How about Twitter, whose mission statement is “To give everyone the power to create and share ideas and information instantly, without barriers.” That wasn’t meant to include attacks coordinated by huffy video game players on women or sexist racists attack the actress Leslie Jones, even though it has been warned about an incipient abuse problem for years.

Facebook has since updated its policy concerning posts about firearm sales, and has reported people circulating child abuse images to the police, but in both instances, the company relies on active users reporting misuse of the platform. Twitter, similarly, updated its policies for reporting abuse in November, allowing bystanders watching abuse happen to report an abusive user. It’s not hard to see why critics don’t think that these measures go far enough.

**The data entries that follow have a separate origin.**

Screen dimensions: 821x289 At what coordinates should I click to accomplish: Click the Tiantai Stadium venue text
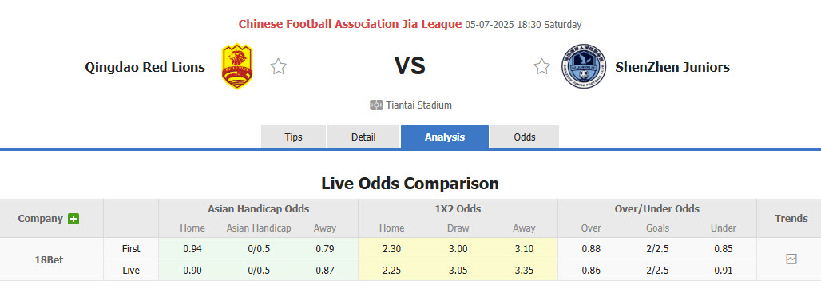coord(418,105)
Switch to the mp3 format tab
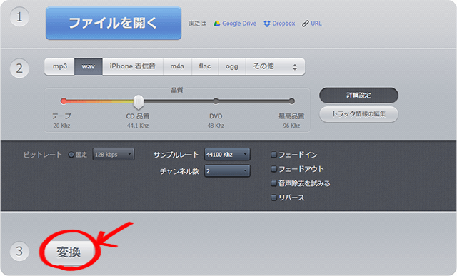The image size is (457, 276). (60, 66)
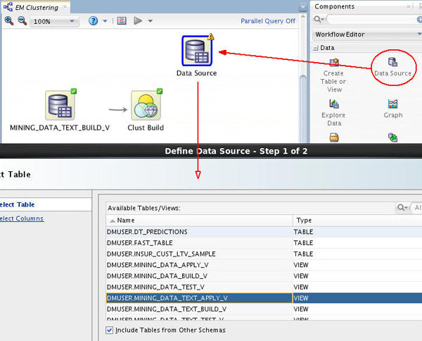Switch to the EM Clustering tab

point(35,6)
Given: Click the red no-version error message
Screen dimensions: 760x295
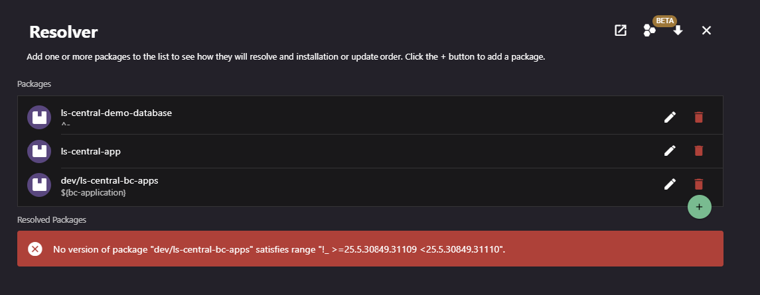Looking at the screenshot, I should (279, 249).
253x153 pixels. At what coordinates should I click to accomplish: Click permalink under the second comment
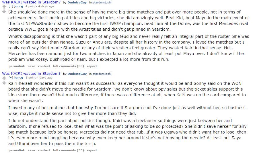coord(17,150)
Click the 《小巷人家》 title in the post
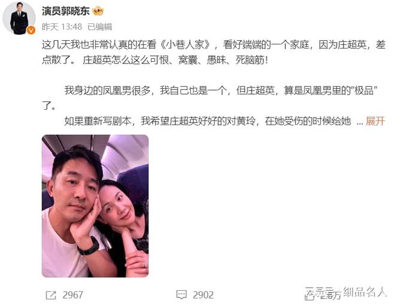Image resolution: width=395 pixels, height=304 pixels. [x=186, y=45]
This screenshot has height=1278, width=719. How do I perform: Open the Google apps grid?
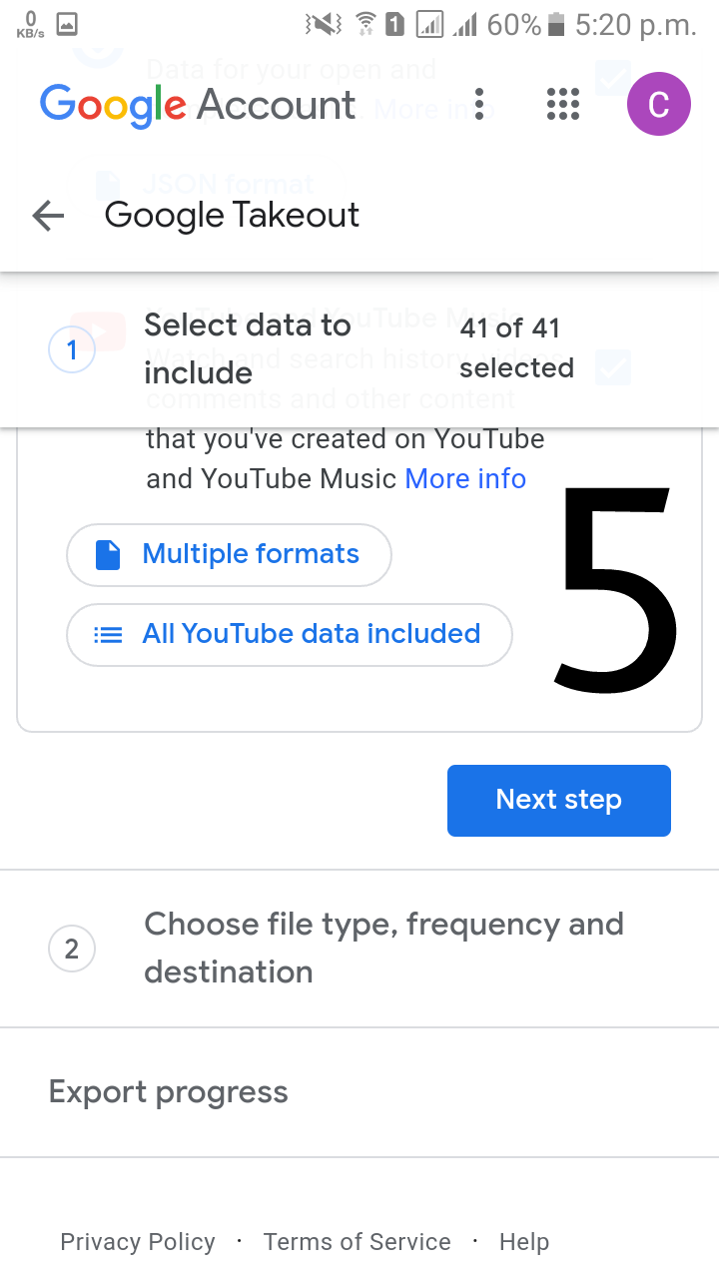tap(563, 104)
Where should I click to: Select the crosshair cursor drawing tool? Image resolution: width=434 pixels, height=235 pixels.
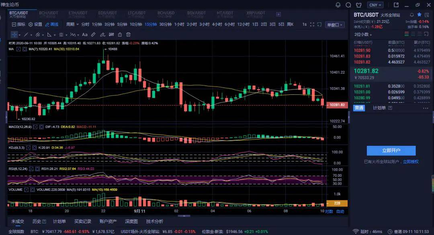click(14, 35)
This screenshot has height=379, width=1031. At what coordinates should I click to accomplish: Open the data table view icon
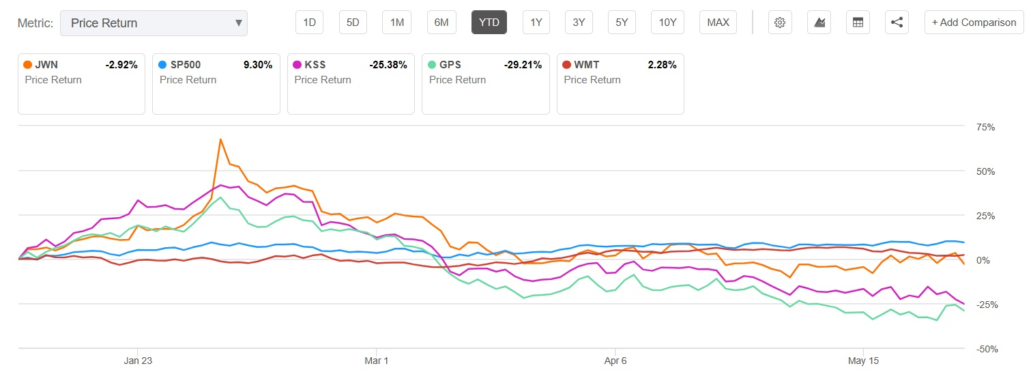click(x=858, y=23)
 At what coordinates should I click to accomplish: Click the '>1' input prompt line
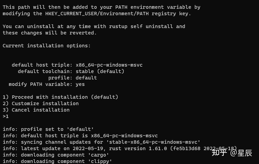tap(6, 116)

But nobody at Twitter or Facebook could quite believe they might be the baddies – all they want to do is good in the world. But you know what they say about the road to hell.

Having a blinkered view of the world is necessary in the early stages of a technology company, when there’s a need to find revenue and profit. But there comes a time for responsibility – and a little self-examination. As the author Stephen King observed, “nobody thinks of themselves as the bad guy.” Yet sometimes that’s where you find yourself.

Silicon Valley’s big companies are so powerful now that their bad traits routinely affect thousands; on a bad day, millions, or even entire countries. In which case yes, they are the baddies. We can’t fix that. They have to.